### TRY IT
Leaving out all pictures, transcribe exactly the lines between the line with "Viewport: 316px width, 263px" and the last line of the records below, both included.

### EXTRACTED MATERIAL
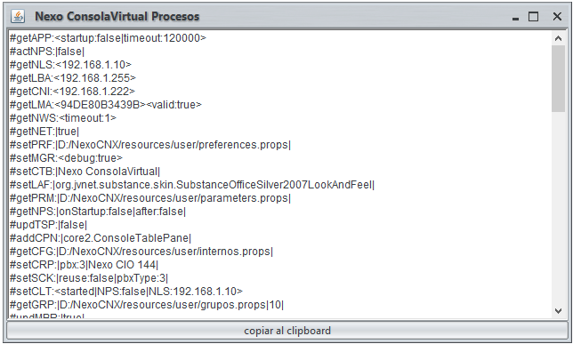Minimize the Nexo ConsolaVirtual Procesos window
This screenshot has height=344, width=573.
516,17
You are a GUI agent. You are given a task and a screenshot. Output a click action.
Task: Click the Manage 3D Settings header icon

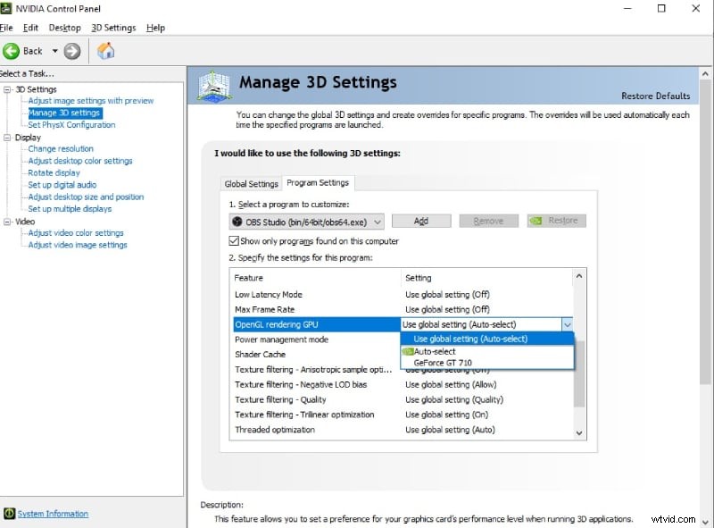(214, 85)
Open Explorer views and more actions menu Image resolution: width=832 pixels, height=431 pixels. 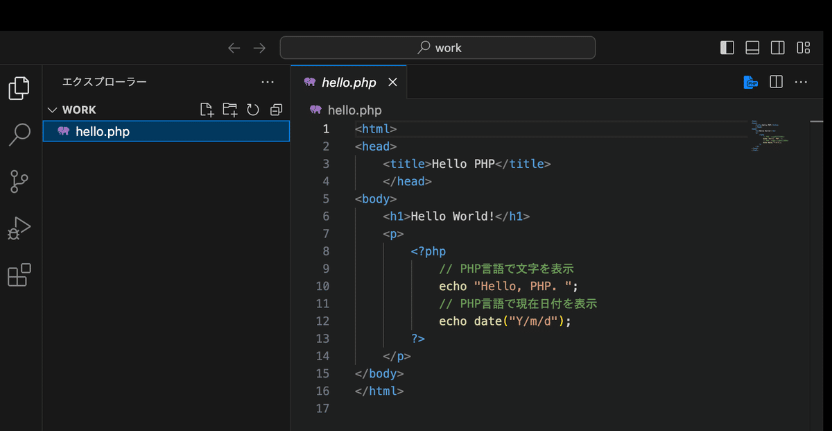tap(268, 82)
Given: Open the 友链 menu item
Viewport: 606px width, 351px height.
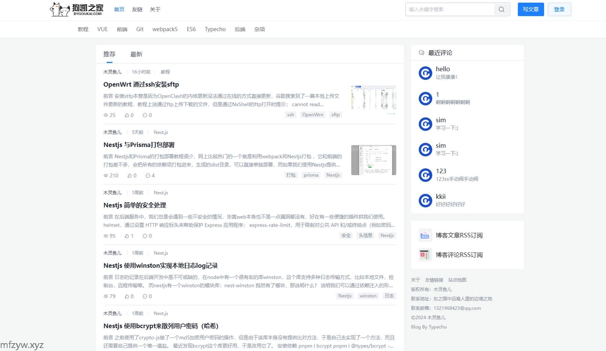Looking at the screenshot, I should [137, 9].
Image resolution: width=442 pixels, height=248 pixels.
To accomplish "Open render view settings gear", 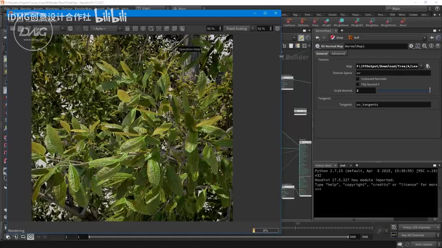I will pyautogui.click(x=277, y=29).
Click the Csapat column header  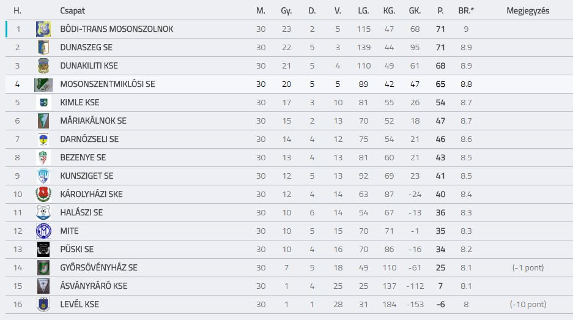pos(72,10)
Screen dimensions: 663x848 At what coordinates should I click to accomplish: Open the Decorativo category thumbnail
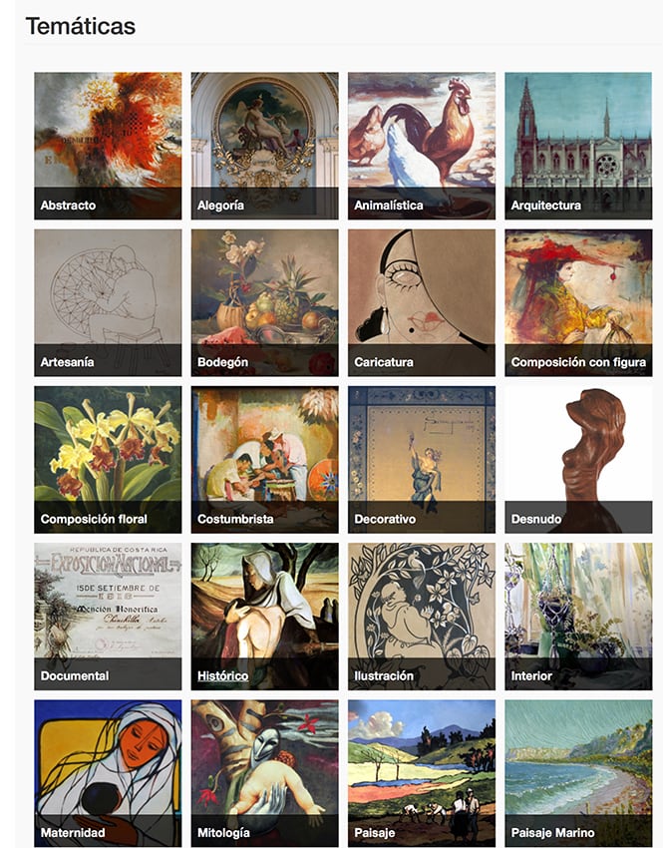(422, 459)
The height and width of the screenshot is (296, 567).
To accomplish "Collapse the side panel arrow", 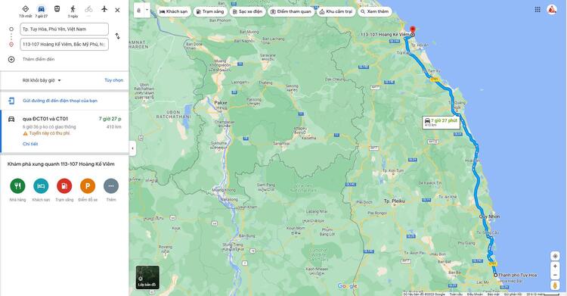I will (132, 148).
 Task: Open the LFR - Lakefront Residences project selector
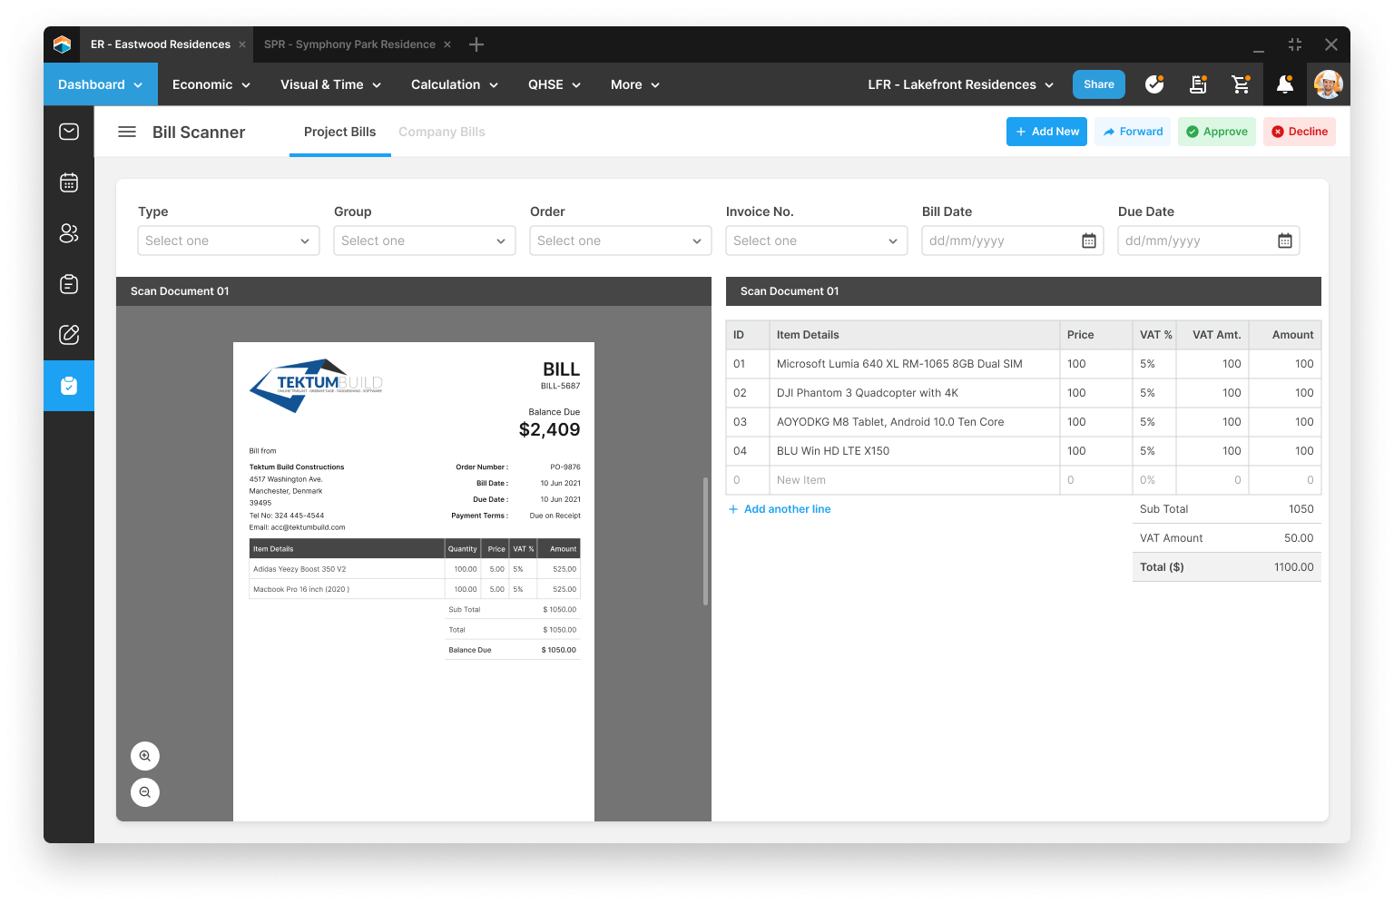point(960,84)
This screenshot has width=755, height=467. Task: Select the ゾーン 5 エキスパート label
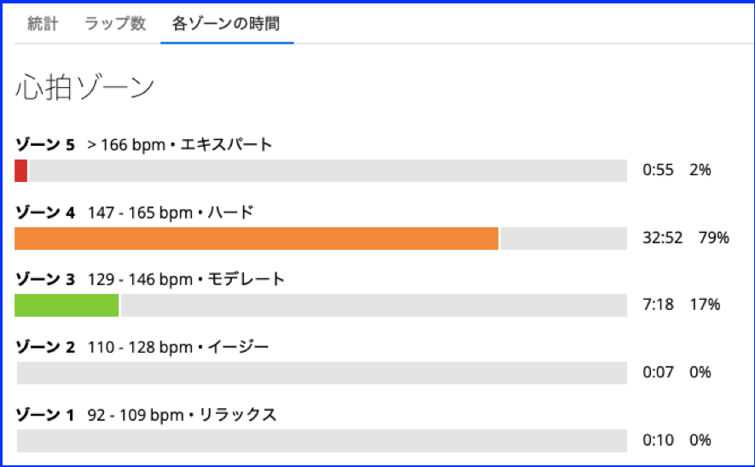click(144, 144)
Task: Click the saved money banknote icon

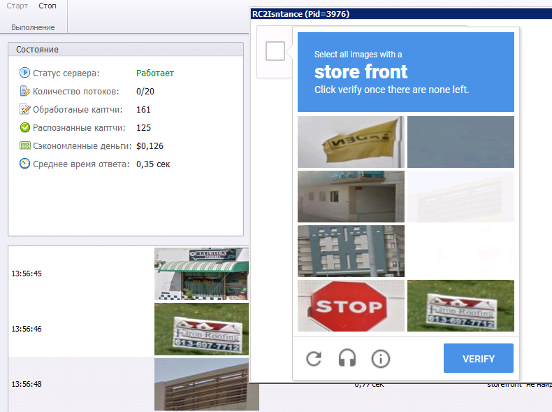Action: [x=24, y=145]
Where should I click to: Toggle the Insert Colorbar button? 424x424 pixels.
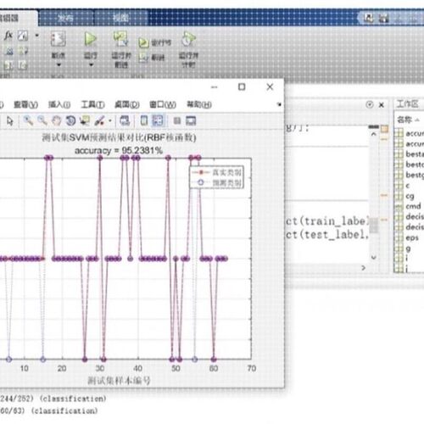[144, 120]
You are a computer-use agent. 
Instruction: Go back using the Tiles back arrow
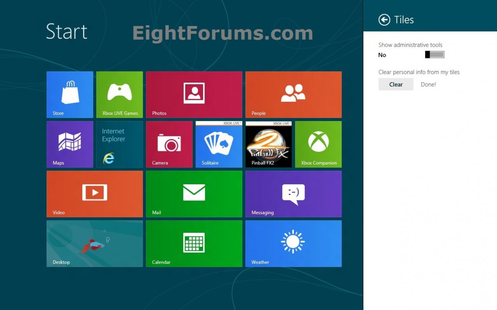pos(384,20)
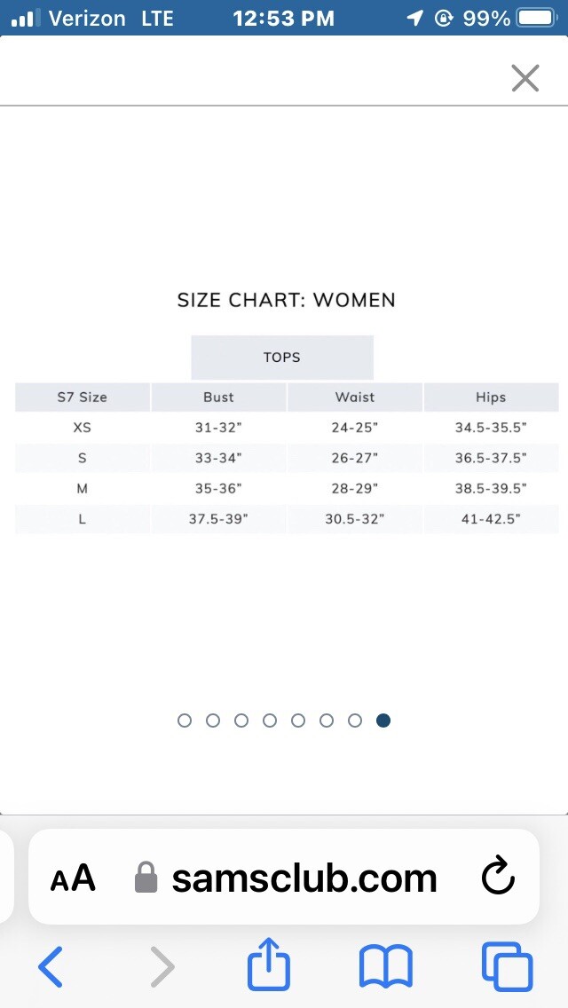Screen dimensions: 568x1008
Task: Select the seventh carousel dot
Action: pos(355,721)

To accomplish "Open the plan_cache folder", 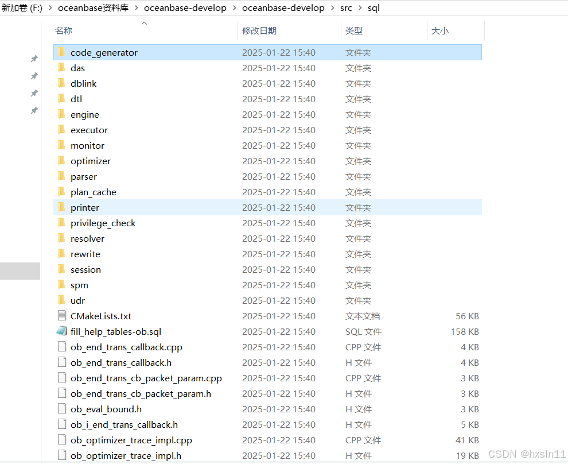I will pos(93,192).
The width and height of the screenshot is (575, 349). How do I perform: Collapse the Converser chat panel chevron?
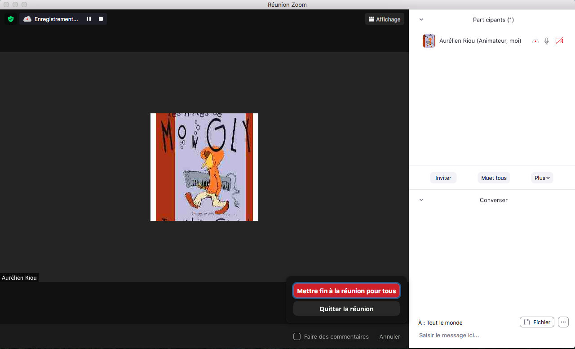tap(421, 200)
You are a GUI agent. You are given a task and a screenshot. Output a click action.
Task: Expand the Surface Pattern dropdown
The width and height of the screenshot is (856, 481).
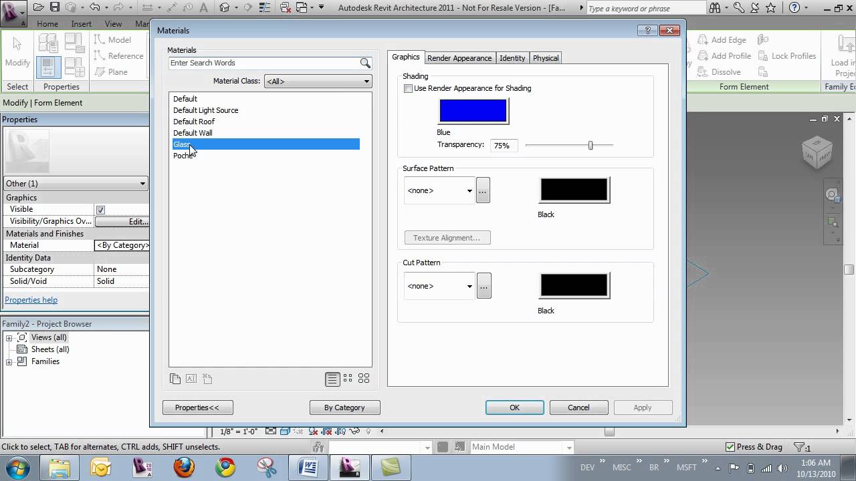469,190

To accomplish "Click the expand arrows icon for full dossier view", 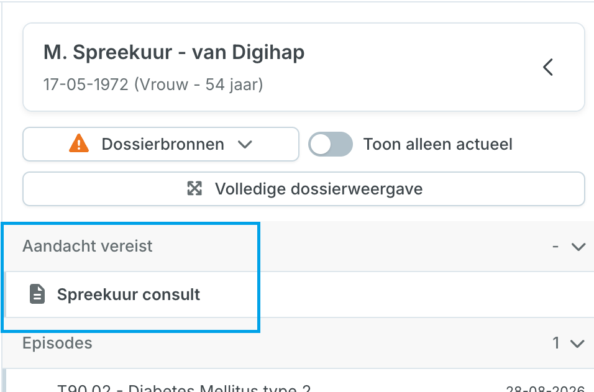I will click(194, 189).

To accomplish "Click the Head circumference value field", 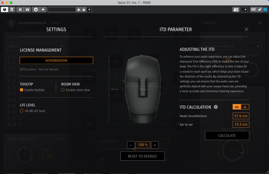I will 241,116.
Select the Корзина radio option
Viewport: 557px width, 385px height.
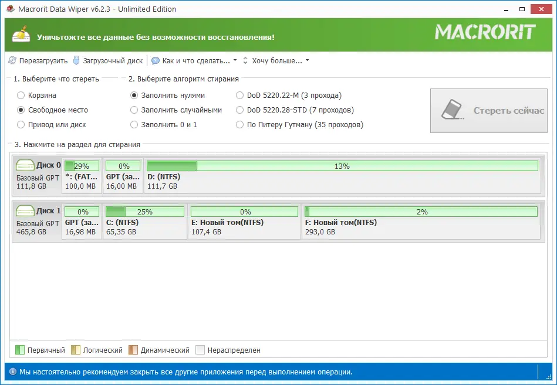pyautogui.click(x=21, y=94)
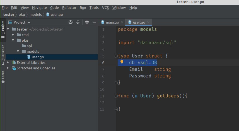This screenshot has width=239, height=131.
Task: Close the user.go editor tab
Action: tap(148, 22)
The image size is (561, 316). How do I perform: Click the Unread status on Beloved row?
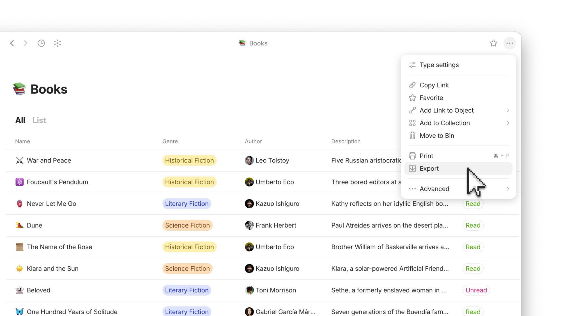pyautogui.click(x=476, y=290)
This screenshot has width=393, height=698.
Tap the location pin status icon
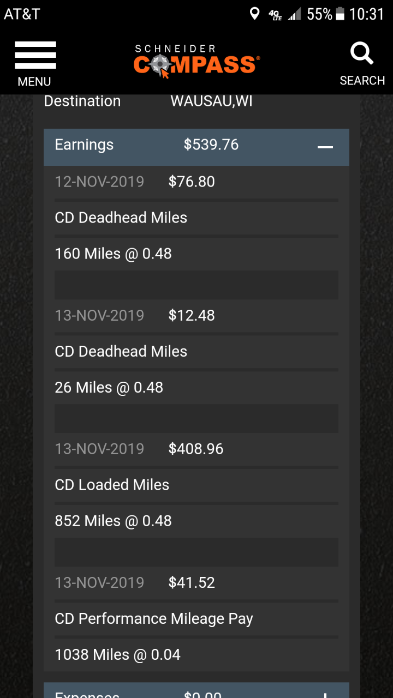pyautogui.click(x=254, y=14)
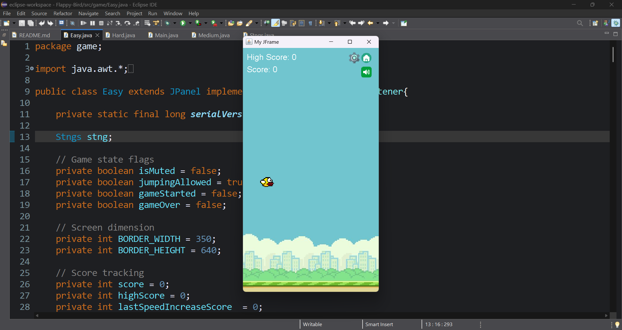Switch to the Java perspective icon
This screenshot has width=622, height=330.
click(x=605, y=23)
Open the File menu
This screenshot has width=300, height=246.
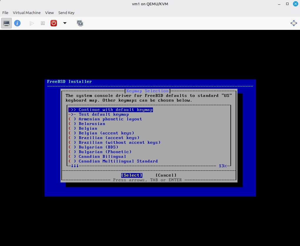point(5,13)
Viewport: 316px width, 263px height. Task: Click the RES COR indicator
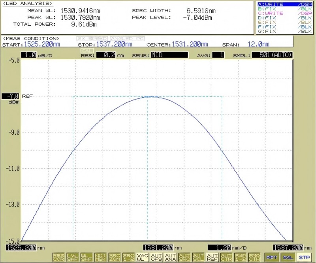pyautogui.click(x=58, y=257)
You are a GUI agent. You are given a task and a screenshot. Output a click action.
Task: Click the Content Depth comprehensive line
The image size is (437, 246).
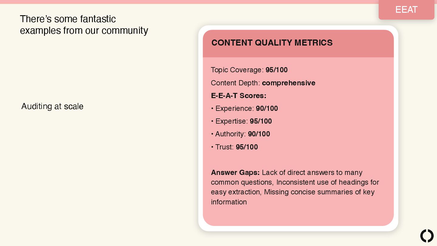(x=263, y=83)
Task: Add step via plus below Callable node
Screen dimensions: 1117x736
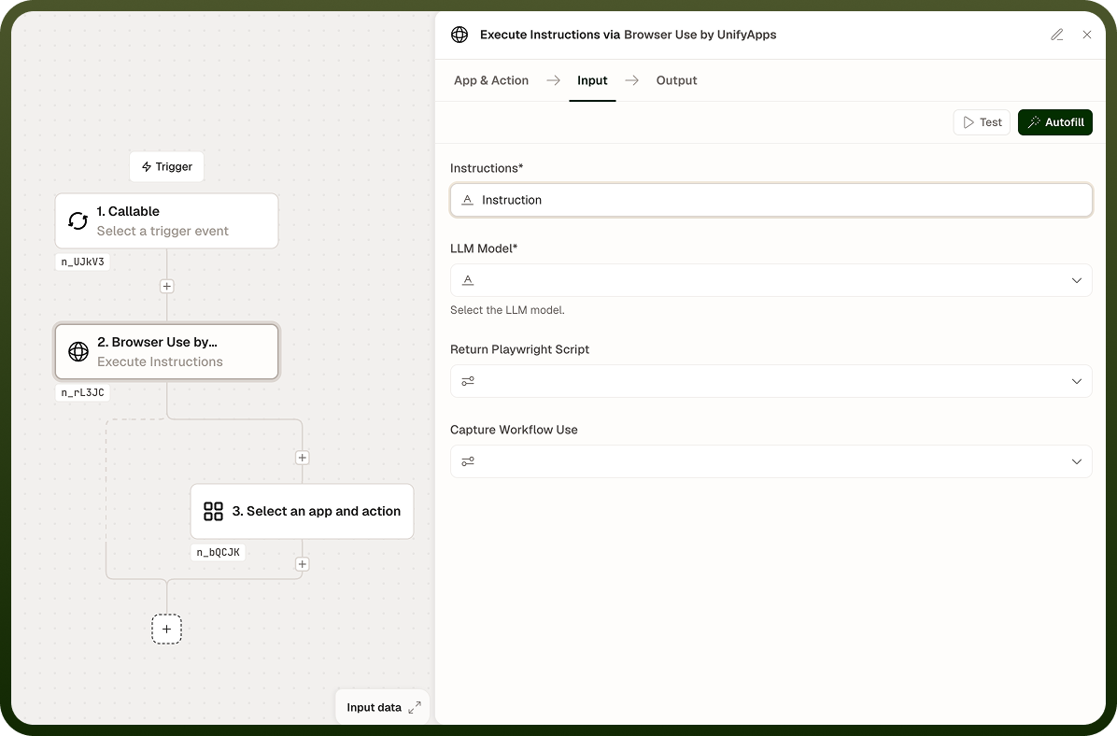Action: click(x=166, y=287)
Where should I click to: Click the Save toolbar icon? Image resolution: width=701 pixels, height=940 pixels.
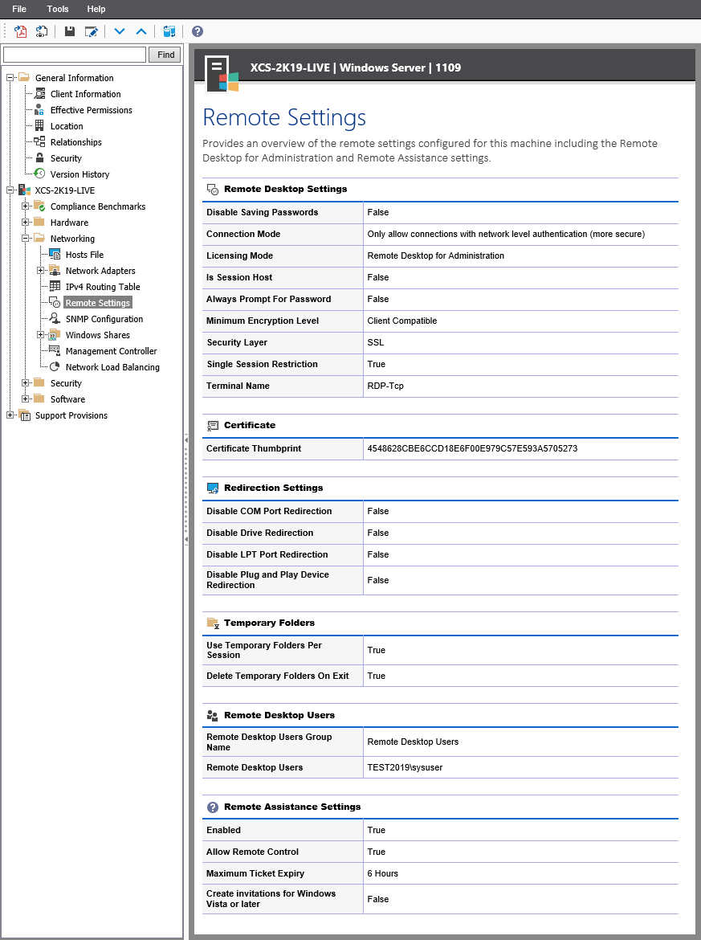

### RESPONSE TO THE TASK
Viewport: 316px width, 263px height. Task: Click the RES COR indicator
pyautogui.click(x=58, y=257)
You are a GUI agent. You are given a task and a screenshot. Output a click action.
Task: Click the Content Depth comprehensive line
The image size is (437, 246).
(x=263, y=83)
Task: Add step via plus below Callable node
Screen dimensions: 1117x736
Action: click(x=166, y=287)
Where should I click to: Click the Save toolbar icon? Image resolution: width=701 pixels, height=940 pixels.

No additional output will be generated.